2. The method for preparing low-hygroscopic lithium dihydrogen phosphate from waste lithium batteries according to claim 1, characterized in that, The acid is sulfuric acid with a volume fraction of 3-8%. Hydrogen peroxide is added during the leaching of black powder to oxidize ferrous iron and prevent iron ions from leaching out.
3. The method for preparing low-hygroscopic lithium dihydrogen phosphate from waste lithium batteries according to claim 1 or 2, characterized in that, In step 2), the pH is adjusted to 6-11, and the filtered metal impurities include calcium, magnesium, aluminum, and iron impurities.

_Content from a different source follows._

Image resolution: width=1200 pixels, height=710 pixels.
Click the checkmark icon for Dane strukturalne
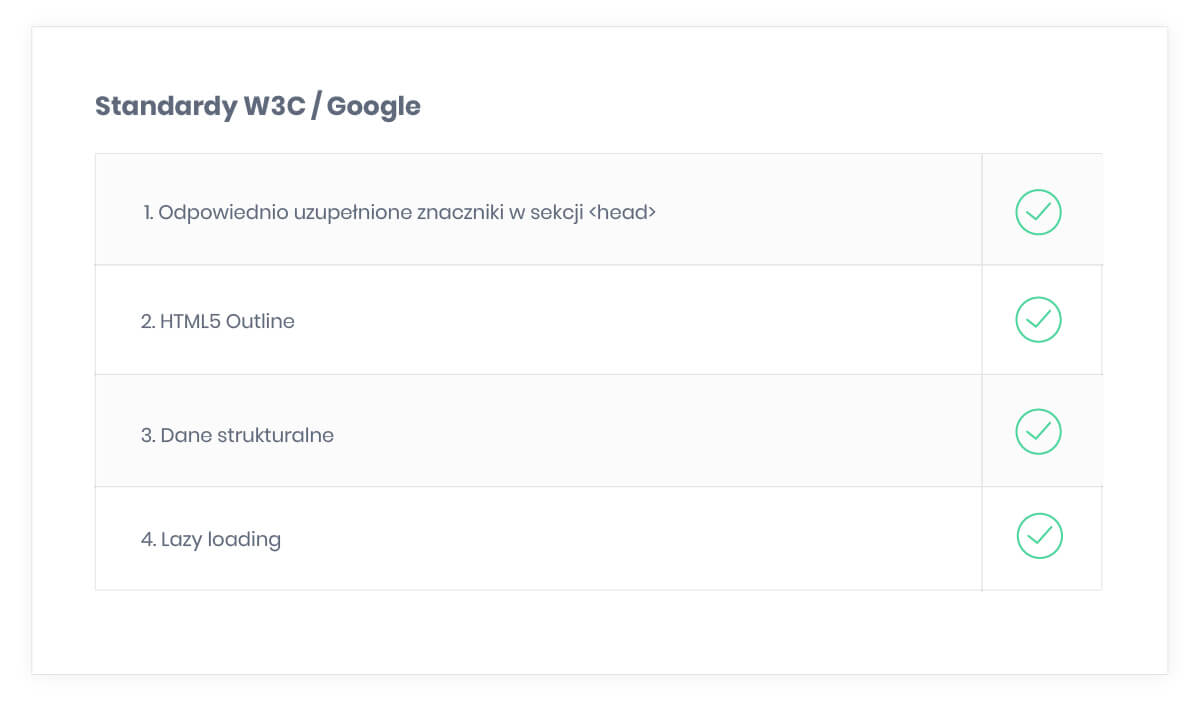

4. The method for preparing low-hygroscopic lithium dihydrogen phosphate from waste lithium batteries according to claim 1, characterized in that, The precipitant is sodium carbonate.
5. The method for preparing low-hygroscopic lithium dihydrogen phosphate from waste lithium batteries according to claim 1, 2, or 4, characterized in that, The phosphorus source is phosphoric acid. Crystallization is carried out at 70~90℃. After crystallization, the temperature is reduced by 1~2℃ / min to promote crystal growth rather than the generation of new nuclei.
6. The method for preparing low-hygroscopic lithium dihydrogen phosphate from waste lithium batteries according to claim 5, characterized in that, After the cooling process is complete, continue to cook for another 20-40 minutes.